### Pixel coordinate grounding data

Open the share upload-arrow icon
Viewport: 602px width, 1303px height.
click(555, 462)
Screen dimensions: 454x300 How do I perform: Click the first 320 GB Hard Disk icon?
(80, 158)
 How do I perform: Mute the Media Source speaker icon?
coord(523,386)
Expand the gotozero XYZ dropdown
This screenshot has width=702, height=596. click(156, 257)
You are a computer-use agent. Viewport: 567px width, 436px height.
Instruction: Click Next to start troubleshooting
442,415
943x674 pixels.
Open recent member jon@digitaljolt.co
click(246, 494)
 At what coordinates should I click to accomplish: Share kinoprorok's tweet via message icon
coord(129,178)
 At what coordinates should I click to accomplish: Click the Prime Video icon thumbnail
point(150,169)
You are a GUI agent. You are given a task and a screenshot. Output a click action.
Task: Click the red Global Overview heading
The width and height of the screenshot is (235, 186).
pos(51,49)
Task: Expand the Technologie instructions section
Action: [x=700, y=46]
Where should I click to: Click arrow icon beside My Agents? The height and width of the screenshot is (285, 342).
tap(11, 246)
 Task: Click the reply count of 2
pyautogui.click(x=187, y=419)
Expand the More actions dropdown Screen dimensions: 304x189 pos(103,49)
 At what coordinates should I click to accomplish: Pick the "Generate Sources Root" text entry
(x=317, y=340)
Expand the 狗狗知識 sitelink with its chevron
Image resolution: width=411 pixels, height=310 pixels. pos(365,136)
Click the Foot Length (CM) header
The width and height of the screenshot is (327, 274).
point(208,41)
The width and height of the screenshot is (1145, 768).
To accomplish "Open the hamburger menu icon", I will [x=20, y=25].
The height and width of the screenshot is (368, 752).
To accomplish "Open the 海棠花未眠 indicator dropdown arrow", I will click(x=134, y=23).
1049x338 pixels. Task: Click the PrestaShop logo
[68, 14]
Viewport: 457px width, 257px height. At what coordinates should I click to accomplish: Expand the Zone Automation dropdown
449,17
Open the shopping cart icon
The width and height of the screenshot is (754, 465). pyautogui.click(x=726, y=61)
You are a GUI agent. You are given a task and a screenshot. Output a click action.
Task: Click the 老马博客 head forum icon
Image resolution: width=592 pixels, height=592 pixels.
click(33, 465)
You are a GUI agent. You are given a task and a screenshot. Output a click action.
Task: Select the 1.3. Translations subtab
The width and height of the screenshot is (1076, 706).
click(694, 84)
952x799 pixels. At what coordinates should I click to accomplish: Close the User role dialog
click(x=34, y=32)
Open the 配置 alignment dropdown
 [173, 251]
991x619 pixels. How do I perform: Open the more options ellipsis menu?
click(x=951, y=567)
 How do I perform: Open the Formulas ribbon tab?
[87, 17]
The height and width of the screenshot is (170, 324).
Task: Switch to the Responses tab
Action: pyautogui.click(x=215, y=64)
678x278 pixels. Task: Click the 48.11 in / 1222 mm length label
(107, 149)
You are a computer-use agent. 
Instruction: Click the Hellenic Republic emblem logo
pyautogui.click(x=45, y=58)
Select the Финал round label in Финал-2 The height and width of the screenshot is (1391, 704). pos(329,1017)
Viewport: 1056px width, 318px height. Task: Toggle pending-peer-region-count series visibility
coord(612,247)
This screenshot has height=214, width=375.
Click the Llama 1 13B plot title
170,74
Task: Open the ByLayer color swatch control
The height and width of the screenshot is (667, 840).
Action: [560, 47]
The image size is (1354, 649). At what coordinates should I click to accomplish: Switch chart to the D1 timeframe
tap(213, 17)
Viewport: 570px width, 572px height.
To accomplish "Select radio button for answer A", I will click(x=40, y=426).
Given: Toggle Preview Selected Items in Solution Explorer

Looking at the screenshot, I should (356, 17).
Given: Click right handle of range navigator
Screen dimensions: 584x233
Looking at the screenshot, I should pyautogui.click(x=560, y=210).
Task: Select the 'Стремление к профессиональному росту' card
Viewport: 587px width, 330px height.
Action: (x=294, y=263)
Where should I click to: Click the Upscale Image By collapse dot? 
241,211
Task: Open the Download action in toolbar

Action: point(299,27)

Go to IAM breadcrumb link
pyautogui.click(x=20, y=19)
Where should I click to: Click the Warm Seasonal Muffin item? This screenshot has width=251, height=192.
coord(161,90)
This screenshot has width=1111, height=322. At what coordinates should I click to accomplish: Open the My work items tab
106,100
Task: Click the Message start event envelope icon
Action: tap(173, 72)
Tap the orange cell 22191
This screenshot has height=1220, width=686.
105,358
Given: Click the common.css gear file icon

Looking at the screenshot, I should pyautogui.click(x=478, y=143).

### Exercise aim
The lines to output run from the one containing "Task: Open the Download action in toolbar" to the last line of the entries; give them back exactly.

### Completed task
Task: Open the Download action in toolbar

Action: point(299,27)

Go to IAM breadcrumb link
pyautogui.click(x=20, y=19)
Where should I click to: Click the Warm Seasonal Muffin item? This screenshot has width=251, height=192.
coord(161,90)
This screenshot has width=1111, height=322. At what coordinates should I click to accomplish: Open the My work items tab
106,100
Task: Click the Message start event envelope icon
Action: tap(173, 72)
Tap the orange cell 22191
This screenshot has height=1220, width=686.
105,358
Given: Click the common.css gear file icon

Looking at the screenshot, I should pyautogui.click(x=478, y=143).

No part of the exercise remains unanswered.